- **Brief**: Copy out the rows from the line containing "Where should I click to: Click" up to and including the line containing "pos(470,169)", reproducing each one exactly.

═══

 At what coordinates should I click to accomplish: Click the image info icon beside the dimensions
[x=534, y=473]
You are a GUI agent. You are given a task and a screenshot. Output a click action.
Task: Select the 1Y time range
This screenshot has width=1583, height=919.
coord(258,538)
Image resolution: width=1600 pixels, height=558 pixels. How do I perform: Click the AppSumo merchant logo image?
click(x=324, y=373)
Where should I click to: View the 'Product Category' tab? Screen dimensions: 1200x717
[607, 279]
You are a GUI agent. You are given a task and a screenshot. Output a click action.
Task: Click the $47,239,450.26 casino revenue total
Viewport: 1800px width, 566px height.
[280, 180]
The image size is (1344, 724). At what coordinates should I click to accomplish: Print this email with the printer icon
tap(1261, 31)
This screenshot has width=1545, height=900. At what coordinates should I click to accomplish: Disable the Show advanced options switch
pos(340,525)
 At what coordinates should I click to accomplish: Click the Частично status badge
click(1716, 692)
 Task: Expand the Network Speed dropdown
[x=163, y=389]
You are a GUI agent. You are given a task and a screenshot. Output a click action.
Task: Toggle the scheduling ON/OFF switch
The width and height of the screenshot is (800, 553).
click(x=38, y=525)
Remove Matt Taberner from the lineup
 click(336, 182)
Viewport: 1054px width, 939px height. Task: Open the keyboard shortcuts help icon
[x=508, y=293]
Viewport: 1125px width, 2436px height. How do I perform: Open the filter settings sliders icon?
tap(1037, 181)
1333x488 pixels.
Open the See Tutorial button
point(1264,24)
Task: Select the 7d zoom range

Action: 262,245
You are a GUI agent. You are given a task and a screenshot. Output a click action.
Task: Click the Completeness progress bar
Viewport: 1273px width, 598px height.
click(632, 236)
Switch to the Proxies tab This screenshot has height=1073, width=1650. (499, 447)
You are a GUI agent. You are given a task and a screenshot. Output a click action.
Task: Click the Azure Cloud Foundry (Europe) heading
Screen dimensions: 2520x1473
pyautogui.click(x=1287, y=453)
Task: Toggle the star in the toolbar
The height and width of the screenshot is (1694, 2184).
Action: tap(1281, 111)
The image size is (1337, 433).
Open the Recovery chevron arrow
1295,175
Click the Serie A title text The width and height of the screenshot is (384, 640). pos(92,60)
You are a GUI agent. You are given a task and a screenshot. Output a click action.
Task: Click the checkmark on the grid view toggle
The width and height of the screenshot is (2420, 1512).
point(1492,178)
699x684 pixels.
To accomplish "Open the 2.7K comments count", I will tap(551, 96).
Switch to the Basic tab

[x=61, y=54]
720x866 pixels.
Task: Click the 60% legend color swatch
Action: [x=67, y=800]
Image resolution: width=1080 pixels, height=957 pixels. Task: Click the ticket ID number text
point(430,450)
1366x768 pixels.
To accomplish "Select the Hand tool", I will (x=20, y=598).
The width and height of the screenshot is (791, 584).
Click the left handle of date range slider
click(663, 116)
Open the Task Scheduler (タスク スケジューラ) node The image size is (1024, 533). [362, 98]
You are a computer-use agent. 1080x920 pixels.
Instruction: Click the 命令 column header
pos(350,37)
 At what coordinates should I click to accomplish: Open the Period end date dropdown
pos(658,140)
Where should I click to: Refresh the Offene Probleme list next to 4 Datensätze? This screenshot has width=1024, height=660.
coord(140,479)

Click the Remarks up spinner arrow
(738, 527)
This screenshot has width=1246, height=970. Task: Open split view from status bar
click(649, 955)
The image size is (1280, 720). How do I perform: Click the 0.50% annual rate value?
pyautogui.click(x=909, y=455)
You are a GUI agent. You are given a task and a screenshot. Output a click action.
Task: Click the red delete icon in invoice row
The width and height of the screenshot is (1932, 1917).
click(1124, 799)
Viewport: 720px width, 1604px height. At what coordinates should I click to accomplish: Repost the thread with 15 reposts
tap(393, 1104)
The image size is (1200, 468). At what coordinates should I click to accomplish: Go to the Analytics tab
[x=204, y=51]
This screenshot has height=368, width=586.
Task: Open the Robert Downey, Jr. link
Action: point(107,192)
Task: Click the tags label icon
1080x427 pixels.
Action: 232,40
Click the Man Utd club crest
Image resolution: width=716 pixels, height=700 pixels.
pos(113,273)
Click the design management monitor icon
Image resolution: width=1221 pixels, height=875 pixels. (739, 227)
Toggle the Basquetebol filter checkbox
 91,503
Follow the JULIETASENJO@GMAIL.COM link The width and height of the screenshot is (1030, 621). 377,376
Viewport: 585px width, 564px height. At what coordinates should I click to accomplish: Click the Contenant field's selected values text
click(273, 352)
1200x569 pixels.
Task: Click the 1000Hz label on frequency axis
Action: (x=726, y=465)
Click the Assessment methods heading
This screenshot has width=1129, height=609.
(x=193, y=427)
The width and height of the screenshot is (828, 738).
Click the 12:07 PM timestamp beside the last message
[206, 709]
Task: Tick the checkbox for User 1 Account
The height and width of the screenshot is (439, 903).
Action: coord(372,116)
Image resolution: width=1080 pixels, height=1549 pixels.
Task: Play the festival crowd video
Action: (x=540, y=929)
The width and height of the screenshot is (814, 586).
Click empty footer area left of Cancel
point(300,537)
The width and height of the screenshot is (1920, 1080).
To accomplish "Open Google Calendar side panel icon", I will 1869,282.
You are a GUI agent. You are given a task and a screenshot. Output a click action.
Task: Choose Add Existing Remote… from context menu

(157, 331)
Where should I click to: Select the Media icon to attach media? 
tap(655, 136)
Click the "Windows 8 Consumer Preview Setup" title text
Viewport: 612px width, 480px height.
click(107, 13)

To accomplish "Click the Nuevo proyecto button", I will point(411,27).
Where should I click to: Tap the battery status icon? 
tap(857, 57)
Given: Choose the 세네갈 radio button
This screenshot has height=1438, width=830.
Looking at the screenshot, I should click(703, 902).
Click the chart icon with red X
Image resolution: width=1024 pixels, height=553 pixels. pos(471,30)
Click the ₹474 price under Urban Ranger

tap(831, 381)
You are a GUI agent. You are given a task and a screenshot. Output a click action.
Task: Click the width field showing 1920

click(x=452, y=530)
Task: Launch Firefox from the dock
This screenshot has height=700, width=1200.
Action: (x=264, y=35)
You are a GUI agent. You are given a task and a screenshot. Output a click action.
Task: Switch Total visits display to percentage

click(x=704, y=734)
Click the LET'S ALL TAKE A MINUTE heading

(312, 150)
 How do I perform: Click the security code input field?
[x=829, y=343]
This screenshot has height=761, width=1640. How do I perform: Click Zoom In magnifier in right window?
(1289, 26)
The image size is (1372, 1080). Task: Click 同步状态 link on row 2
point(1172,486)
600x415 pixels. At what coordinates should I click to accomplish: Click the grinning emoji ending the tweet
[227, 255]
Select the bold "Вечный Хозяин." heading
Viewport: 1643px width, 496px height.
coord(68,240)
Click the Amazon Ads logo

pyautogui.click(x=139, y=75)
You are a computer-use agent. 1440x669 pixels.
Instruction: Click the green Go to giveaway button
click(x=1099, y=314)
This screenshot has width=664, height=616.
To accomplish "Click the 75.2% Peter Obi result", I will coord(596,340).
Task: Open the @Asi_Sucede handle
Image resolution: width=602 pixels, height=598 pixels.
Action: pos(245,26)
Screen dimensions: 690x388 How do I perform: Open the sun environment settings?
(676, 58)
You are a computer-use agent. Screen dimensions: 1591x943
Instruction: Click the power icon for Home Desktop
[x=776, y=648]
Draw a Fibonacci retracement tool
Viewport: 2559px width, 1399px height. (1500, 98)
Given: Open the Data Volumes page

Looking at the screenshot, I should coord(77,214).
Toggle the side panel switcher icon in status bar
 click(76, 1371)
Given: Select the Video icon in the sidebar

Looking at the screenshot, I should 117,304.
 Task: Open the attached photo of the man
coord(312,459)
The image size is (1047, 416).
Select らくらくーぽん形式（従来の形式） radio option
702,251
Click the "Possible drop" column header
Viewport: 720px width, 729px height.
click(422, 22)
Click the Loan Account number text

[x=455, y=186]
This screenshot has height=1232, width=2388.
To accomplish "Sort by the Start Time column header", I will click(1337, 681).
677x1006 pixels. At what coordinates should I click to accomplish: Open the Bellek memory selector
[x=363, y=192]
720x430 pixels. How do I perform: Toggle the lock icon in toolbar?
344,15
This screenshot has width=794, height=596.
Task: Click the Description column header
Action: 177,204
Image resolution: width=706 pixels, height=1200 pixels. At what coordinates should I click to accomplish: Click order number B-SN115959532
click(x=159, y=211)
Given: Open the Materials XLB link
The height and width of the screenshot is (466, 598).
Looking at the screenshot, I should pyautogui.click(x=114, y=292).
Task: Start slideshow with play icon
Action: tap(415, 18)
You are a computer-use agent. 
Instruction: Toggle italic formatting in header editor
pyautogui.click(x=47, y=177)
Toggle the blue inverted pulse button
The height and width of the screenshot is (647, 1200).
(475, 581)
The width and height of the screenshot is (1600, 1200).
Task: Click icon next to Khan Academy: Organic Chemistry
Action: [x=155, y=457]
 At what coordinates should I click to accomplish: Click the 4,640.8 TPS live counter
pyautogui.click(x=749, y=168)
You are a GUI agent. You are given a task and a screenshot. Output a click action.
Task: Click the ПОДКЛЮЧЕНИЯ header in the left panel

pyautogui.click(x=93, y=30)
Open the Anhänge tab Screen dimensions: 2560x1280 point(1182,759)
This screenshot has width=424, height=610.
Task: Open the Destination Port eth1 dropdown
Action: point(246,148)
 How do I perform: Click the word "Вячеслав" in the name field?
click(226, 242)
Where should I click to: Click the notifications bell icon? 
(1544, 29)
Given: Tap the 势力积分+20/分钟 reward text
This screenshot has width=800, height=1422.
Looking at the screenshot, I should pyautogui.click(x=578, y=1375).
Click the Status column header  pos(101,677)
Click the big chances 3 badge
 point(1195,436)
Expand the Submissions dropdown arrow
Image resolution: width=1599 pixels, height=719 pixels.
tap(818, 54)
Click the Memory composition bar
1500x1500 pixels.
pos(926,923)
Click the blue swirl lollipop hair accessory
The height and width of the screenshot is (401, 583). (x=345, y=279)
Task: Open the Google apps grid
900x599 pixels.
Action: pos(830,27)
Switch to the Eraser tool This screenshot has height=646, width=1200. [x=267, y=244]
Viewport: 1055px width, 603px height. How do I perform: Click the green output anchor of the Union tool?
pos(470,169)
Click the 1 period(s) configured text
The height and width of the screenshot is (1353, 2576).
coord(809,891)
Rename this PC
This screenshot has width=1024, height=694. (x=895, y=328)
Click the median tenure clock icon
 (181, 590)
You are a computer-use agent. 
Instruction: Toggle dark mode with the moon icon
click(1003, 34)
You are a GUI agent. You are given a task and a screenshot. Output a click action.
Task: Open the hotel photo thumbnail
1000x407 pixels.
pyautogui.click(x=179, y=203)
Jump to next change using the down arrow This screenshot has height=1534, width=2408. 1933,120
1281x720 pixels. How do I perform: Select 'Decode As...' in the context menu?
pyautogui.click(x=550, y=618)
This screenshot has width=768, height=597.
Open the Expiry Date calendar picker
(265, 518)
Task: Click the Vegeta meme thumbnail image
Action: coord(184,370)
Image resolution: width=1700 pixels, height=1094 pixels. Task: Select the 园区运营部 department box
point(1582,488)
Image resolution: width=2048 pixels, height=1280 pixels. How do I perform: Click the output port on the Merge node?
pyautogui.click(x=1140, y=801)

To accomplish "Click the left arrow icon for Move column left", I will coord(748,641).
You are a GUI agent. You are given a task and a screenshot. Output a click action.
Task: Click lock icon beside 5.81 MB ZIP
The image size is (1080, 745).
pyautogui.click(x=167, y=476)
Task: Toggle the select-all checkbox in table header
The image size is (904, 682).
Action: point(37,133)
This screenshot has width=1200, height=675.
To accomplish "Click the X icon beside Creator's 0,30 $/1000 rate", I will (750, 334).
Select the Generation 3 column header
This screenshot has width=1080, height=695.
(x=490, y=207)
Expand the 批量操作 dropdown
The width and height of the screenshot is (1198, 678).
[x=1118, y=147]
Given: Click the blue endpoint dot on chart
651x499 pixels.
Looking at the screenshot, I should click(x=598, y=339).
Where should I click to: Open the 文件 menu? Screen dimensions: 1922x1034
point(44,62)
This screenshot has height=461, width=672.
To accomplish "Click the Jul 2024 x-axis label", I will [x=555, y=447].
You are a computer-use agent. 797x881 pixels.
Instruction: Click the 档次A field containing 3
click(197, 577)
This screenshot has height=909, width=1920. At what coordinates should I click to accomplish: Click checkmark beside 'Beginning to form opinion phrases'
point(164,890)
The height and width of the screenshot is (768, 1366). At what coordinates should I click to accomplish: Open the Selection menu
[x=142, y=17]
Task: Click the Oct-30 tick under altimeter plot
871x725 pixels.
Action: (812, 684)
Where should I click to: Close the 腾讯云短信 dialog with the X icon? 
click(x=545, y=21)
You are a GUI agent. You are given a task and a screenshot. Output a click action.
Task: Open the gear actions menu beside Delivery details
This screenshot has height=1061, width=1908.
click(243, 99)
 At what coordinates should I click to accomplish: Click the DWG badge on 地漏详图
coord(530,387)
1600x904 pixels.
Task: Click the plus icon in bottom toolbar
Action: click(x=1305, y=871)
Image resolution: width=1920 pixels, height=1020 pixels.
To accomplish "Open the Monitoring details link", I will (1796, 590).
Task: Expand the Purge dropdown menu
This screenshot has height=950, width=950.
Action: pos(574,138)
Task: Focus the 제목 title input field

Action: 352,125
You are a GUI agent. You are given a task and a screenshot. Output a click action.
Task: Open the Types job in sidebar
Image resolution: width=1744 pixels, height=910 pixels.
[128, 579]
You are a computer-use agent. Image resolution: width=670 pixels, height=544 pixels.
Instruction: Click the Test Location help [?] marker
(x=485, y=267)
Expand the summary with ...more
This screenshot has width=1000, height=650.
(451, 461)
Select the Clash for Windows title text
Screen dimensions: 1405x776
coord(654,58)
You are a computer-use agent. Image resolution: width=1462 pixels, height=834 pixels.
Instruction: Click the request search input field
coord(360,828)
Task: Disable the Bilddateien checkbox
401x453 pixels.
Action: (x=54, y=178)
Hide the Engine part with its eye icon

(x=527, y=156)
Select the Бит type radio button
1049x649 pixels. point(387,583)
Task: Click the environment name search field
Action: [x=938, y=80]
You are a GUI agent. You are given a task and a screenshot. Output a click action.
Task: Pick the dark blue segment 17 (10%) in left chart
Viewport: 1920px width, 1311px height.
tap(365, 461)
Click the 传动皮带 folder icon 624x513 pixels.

═══

- **Solution**:
Where should I click to: Click the notifications bell icon? 
(1544, 29)
Given: Tap the 势力积分+20/分钟 reward text
This screenshot has width=800, height=1422.
Looking at the screenshot, I should pyautogui.click(x=578, y=1375).
Click the Status column header  pos(101,677)
Click the big chances 3 badge
 point(1195,436)
Expand the Submissions dropdown arrow
Image resolution: width=1599 pixels, height=719 pixels.
tap(818, 54)
Click the Memory composition bar
1500x1500 pixels.
pos(926,923)
Click the blue swirl lollipop hair accessory
The height and width of the screenshot is (401, 583). (x=345, y=279)
Task: Open the Google apps grid
900x599 pixels.
Action: pos(830,27)
Switch to the Eraser tool This screenshot has height=646, width=1200. [x=267, y=244]
Viewport: 1055px width, 603px height. How do I perform: Click the green output anchor of the Union tool?
pos(470,169)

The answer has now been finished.